Bucketing in MXNet

Bucketing is a way to train multiple networks with “different, but similar” architectures that share the same set of parameters. A typical application is in recurrent neural networks (RNNs). Unrolling the network explicitly in time is commonly used to implement RNNs in toolkits that use symbolic network definition. For explicit unrolling, we need to know the sequence length in advance. To handle all of the sequences, we need to unroll the network to the maximum possible sequence length. However, this could be wasteful because on shorter sequences, most of the computations are done on padded data.

Bucketing, borrowed from TensorFlow’s sequence training example, is a simple solution. Instead of unrolling the network to the maximum possible sequence, we unroll multiple instances of different lengths (e.g., length 5, 10, 20, 30). During training, we use the most appropriate unrolled model for each mini-batch of data with different sequence length. For RNNs, although those models have different architecture, the parameters are shared in time. So although models in different buckets are selected to train in different mini-batches, essentially the same set of parameters are being optimized. MXNet reuses the internal memory buffers among all executors.

For simple RNNs, you can use a for loop to explicitly go over the input sequences and perform a back-propagate through time by maintaining the connection of the states and gradients through time. This has the potential to slow processing, however. This approach works with variable length sequences. For more complicated models (e.g., translation that uses a sequence-to-sequence model), explicitly unrolling is the easiest way. In this example, we introduce the MXNet APIs that allows us to implement bucketing.

Variable-length Sequence Training for PTB

We use the PennTreeBank language model example for this example. If you are not familiar with this example, see this tutorial (in Julia) first.

The architecture used in the example is a simple word-embedding layer followed by two LSTM layers. In the original example, the model is unrolled explicitly in time for a fixed length of 32. In this tutorial, we show how to use bucketing to implement variable-length sequence training.

To enable bucketing, MXNet needs to know how to construct a new unrolled symbolic architecture for a different sequence length. To achieve this, instead of constructing a model with a fixed Symbol, we use a callback function that generates a new Symbol on a bucket key.

model = mx.model.FeedForward(
        ctx     = contexts,
        symbol  = sym_gen)

sym_gen must be a function that takes one argument, bucket_key, and returns a Symbol for this bucket. We’ll use the sequence length as the bucket key. A bucket key could be anything. For example, in neural translation, because different combinations of input-output sequence lengths correspond to different unrolling, the bucket key could be a pair of lengths.

def sym_gen(seq_len):
    return lstm_unroll(num_lstm_layer, seq_len, len(vocab),
                       num_hidden=num_hidden, num_embed=num_embed,
                       num_label=len(vocab))

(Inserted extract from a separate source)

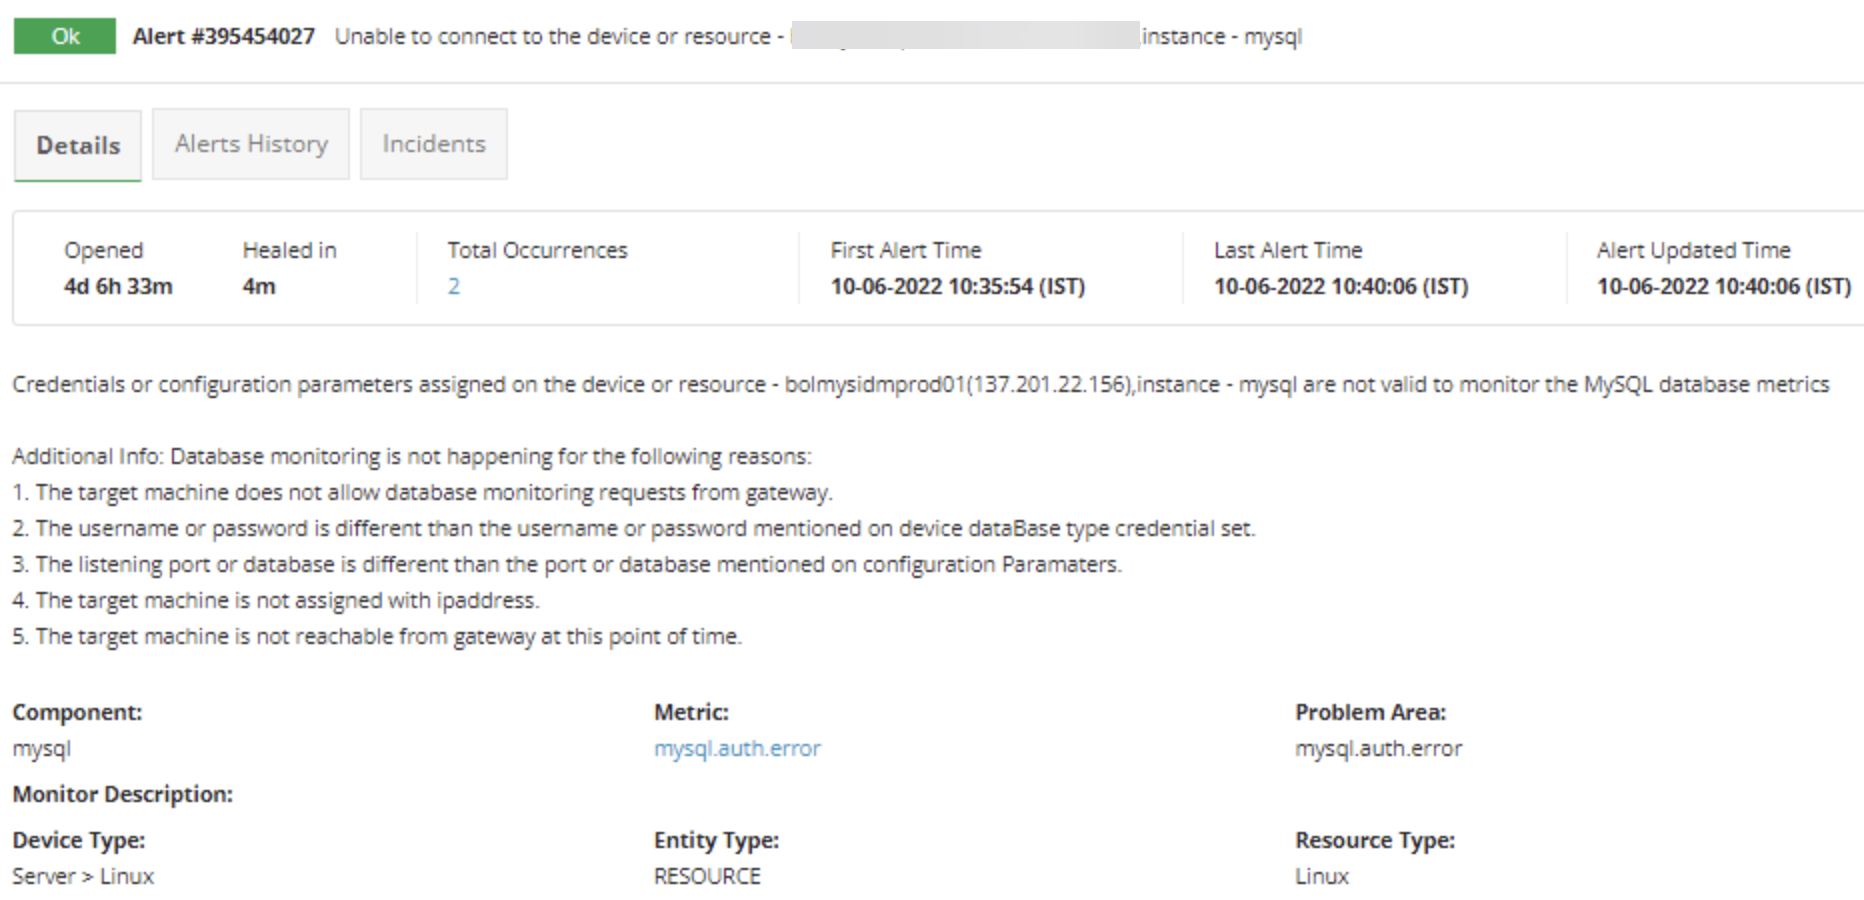The image size is (1864, 900).
Task: Click the blurred resource name in header
Action: click(x=965, y=36)
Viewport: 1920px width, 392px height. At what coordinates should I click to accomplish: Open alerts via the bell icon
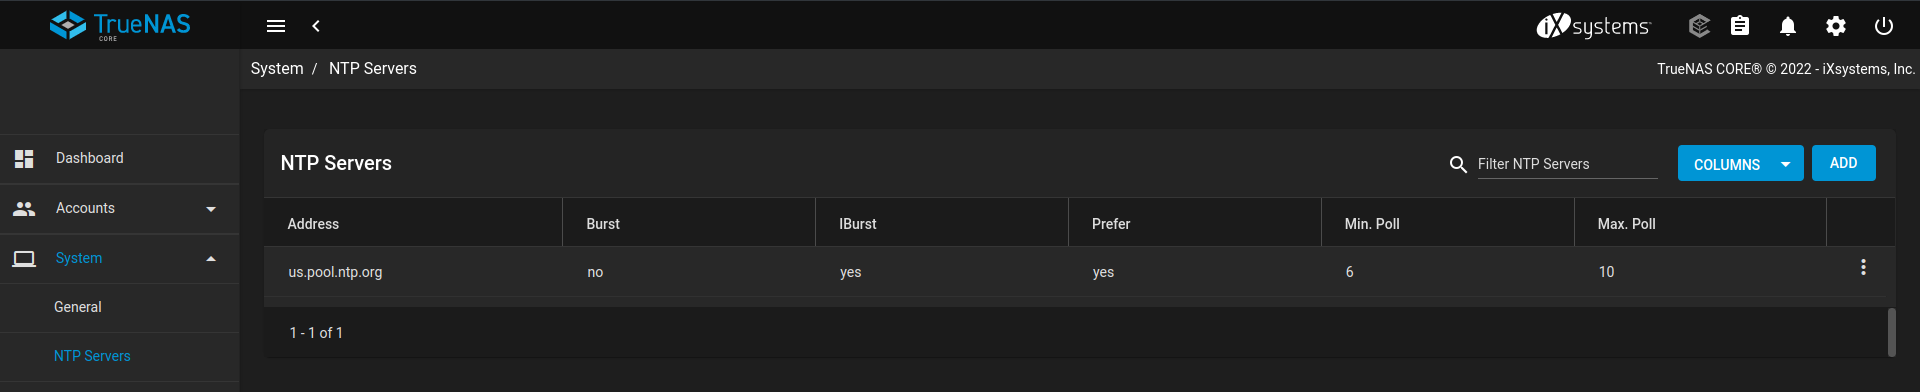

The data iterator needs to report the default_bucket_key, which allows MXNet to do some parameter initialization before reading the data. Now the model is capable of training with different buckets by sharing the parameters and intermediate computation buffers between bucket executors.

To train, we still need to add some extra bits to our DataIter. Apart from reporting the default_bucket_key as mentioned previously, we also need to report the current bucket_key for each mini-batch. More specifically, the DataBatch object returned in each mini-batch by the DataIter should contain the following additional properties:

  • bucket_key: The bucket key that corresponds to this batch of data. In our example, it is the sequence length for this batch of data. If the executors corresponding to this bucket key have not yet been created, they will be constructed according to the symbolic model returned by gen_sym on this bucket key. The executors will be cached for future use. Note that generated Symbols could be arbitrary, but they should all have the same trainable parameters and auxiliary states.
  • provide_data: The same information reported by the DataIter object. Because each bucket now corresponds to a different architecture, they could have different input data. Also, make sure that the provide_data information returned by the DataIter object is compatible with the architecture for default_bucket_key.
  • provide_label: The same as provide_data.

Now the DataIter is responsible for grouping the data into different buckets. Assuming randomization is enabled, in each mini-batch, DataIter chooses a random bucket (according to a distribution balanced by the bucket sizes), and then randomly chooses sequences from that bucket to form a mini-batch. It also does some padding for sequences of different length within the mini-batch, if necessary.

For the full implementation of a DataIter that reads text sequences by implementing the API shown above, see example/rnn/lstm_ptb_bucketing.py. In this example, you can use bucketing with a static configuration (e.g., buckets = [10, 20, 30, 40, 50, 60]), or let MXNet generate bucketing automatically according to the dataset (buckets = []). The latter approach is implemented by adding a bucket as long as the number of inputs for the bucket is large enough. For more information, see default_gen_buckets().

Beyond Sequence Training

In this example, we briefly explained how the bucketing API works. However, the API is not limited to bucketing by sequence lengths. The bucket key can be an arbitrary object, as long as the architecture returned by gen_sym is compatible with (has the same set of parameters) as the object.